### What to work on
Please render every line of the listing below as a Markdown table with the columns Row and Line, numbering the rows in order and leaving out blank lines.

### Provided entries
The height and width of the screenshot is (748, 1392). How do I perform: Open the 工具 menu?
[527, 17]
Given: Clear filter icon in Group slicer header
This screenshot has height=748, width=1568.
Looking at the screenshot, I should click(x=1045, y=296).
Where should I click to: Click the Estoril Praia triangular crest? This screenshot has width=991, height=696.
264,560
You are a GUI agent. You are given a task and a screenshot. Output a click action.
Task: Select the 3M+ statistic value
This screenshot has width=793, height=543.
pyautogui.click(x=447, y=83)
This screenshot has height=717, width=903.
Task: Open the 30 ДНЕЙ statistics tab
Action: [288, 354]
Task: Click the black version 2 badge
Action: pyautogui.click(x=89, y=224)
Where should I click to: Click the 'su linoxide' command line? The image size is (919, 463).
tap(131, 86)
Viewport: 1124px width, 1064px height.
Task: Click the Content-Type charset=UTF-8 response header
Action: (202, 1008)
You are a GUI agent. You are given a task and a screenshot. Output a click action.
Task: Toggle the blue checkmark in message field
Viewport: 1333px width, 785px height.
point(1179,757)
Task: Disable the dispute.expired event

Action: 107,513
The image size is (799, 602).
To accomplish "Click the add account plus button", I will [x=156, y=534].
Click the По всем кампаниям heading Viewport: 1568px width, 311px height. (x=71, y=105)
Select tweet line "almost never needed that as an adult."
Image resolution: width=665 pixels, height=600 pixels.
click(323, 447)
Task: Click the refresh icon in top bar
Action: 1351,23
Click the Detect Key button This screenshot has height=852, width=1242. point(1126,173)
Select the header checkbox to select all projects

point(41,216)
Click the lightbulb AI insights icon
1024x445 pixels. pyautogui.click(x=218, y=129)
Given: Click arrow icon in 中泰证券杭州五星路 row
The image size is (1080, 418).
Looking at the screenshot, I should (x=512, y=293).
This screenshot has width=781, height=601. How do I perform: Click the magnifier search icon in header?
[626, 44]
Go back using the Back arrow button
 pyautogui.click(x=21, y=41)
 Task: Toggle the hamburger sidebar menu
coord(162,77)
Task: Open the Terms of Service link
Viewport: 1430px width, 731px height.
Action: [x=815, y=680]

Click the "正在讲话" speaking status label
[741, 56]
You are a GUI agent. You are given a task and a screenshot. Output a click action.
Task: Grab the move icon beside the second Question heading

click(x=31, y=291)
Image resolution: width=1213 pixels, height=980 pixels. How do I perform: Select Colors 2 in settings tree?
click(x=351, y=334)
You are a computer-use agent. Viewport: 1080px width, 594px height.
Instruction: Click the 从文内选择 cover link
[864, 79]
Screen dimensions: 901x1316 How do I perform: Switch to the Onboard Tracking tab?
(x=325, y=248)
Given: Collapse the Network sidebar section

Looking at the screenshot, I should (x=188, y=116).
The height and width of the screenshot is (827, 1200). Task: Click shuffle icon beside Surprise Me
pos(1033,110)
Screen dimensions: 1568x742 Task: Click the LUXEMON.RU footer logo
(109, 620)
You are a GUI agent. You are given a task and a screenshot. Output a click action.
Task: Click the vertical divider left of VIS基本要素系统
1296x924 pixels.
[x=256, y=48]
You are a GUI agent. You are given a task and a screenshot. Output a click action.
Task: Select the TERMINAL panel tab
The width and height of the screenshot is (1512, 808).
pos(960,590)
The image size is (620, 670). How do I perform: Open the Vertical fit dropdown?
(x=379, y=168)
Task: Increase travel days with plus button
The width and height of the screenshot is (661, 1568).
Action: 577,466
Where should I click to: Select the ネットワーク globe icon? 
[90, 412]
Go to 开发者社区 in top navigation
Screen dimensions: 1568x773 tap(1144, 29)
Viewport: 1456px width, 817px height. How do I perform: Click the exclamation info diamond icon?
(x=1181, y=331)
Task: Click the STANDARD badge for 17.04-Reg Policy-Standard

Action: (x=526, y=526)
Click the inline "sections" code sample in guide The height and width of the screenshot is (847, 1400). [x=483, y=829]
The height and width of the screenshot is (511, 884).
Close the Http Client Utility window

### Answer below
| Row | Line |
|---|---|
| 1 | The height and width of the screenshot is (748, 1392). How do I perform: Open the 工具 menu? |
| 2 | [527, 17] |
| 3 | Given: Clear filter icon in Group slicer header |
| 4 | This screenshot has height=748, width=1568. |
| 5 | Looking at the screenshot, I should click(x=1045, y=296). |
| 6 | Where should I click to: Click the Estoril Praia triangular crest? This screenshot has width=991, height=696. |
| 7 | 264,560 |
| 8 | You are a GUI agent. You are given a task and a screenshot. Output a click action. |
| 9 | Task: Select the 3M+ statistic value |
| 10 | This screenshot has width=793, height=543. |
| 11 | pyautogui.click(x=447, y=83) |
| 12 | This screenshot has height=717, width=903. |
| 13 | Task: Open the 30 ДНЕЙ statistics tab |
| 14 | Action: [288, 354] |
| 15 | Task: Click the black version 2 badge |
| 16 | Action: pyautogui.click(x=89, y=224) |
| 17 | Where should I click to: Click the 'su linoxide' command line? The image size is (919, 463). |
| 18 | tap(131, 86) |
| 19 | Viewport: 1124px width, 1064px height. |
| 20 | Task: Click the Content-Type charset=UTF-8 response header |
| 21 | Action: (202, 1008) |
| 22 | You are a GUI agent. You are given a task and a screenshot. Output a click action. |
| 23 | Task: Toggle the blue checkmark in message field |
| 24 | Viewport: 1333px width, 785px height. |
| 25 | point(1179,757) |
| 26 | Task: Disable the dispute.expired event |
| 27 | Action: 107,513 |
| 28 | The image size is (799, 602). |
| 29 | To accomplish "Click the add account plus button", I will [x=156, y=534]. |
| 30 | Click the По всем кампаниям heading Viewport: 1568px width, 311px height. (x=71, y=105) |
| 31 | Select tweet line "almost never needed that as an adult." |
| 32 | Image resolution: width=665 pixels, height=600 pixels. |
| 33 | click(323, 447) |
| 34 | Task: Click the refresh icon in top bar |
| 35 | Action: 1351,23 |
| 36 | Click the Detect Key button This screenshot has height=852, width=1242. point(1126,173) |
| 37 | Select the header checkbox to select all projects |
| 38 | point(41,216) |
| 39 | Click the lightbulb AI insights icon |
| 40 | 1024x445 pixels. pyautogui.click(x=218, y=129) |
| 41 | Given: Click arrow icon in 中泰证券杭州五星路 row |
| 42 | The image size is (1080, 418). |
| 43 | Looking at the screenshot, I should (x=512, y=293). |
| 44 | This screenshot has width=781, height=601. How do I perform: Click the magnifier search icon in header? |
| 45 | [626, 44] |
| 46 | Go back using the Back arrow button |
| 47 |  pyautogui.click(x=21, y=41) |
| 48 |  Task: Toggle the hamburger sidebar menu |
| 49 | coord(162,77) |
| 50 | Task: Open the Terms of Service link |
| 51 | Viewport: 1430px width, 731px height. |
| 52 | Action: [x=815, y=680] |
| 53 | Click the "正在讲话" speaking status label |
| 54 | [741, 56] |
| 55 | You are a GUI agent. You are given a task and a screenshot. Output a click action. |
| 56 | Task: Grab the move icon beside the second Question heading |
| 57 | click(x=31, y=291) |
| 58 | Image resolution: width=1213 pixels, height=980 pixels. How do I perform: Select Colors 2 in settings tree? |
| 59 | click(x=351, y=334) |
| 60 | You are a computer-use agent. Viewport: 1080px width, 594px height. |
| 61 | Instruction: Click the 从文内选择 cover link |
| 62 | [864, 79] |
| 63 | Screen dimensions: 901x1316 How do I perform: Switch to the Onboard Tracking tab? |
| 64 | (x=325, y=248) |
| 65 | Given: Collapse the Network sidebar section |
| 66 | Looking at the screenshot, I should (x=188, y=116). |
| 67 | The height and width of the screenshot is (827, 1200). Task: Click shuffle icon beside Surprise Me |
| 68 | pos(1033,110) |
| 69 | Screen dimensions: 1568x742 Task: Click the LUXEMON.RU footer logo |
| 70 | (109, 620) |
| 71 | You are a GUI agent. You are given a task and a screenshot. Output a click action. |
| 72 | Task: Click the vertical divider left of VIS基本要素系统 |
| 73 | 1296x924 pixels. |
| 74 | [x=256, y=48] |
| 75 | You are a GUI agent. You are given a task and a screenshot. Output a click action. |
| 76 | Task: Select the TERMINAL panel tab |
| 77 | The width and height of the screenshot is (1512, 808). |
| 78 | pos(960,590) |
| 79 | The image size is (620, 670). How do I perform: Open the Vertical fit dropdown? |
| 80 | (x=379, y=168) |
| 81 | Task: Increase travel days with plus button |
| 82 | The width and height of the screenshot is (661, 1568). |
| 83 | Action: 577,466 |
| 84 | Where should I click to: Select the ネットワーク globe icon?  |
| 85 | [90, 412] |
| 86 | Go to 开发者社区 in top navigation |
| 87 | Screen dimensions: 1568x773 tap(1144, 29) |
| 88 | Viewport: 1456px width, 817px height. How do I perform: Click the exclamation info diamond icon? |
| 89 | (x=1181, y=331) |
| 90 | Task: Click the STANDARD badge for 17.04-Reg Policy-Standard |
| 91 | Action: (x=526, y=526) |
| 92 | Click the inline "sections" code sample in guide The height and width of the screenshot is (847, 1400). [x=483, y=829] |
| 93 | The height and width of the screenshot is (511, 884). |
| 94 | Close the Http Client Utility window |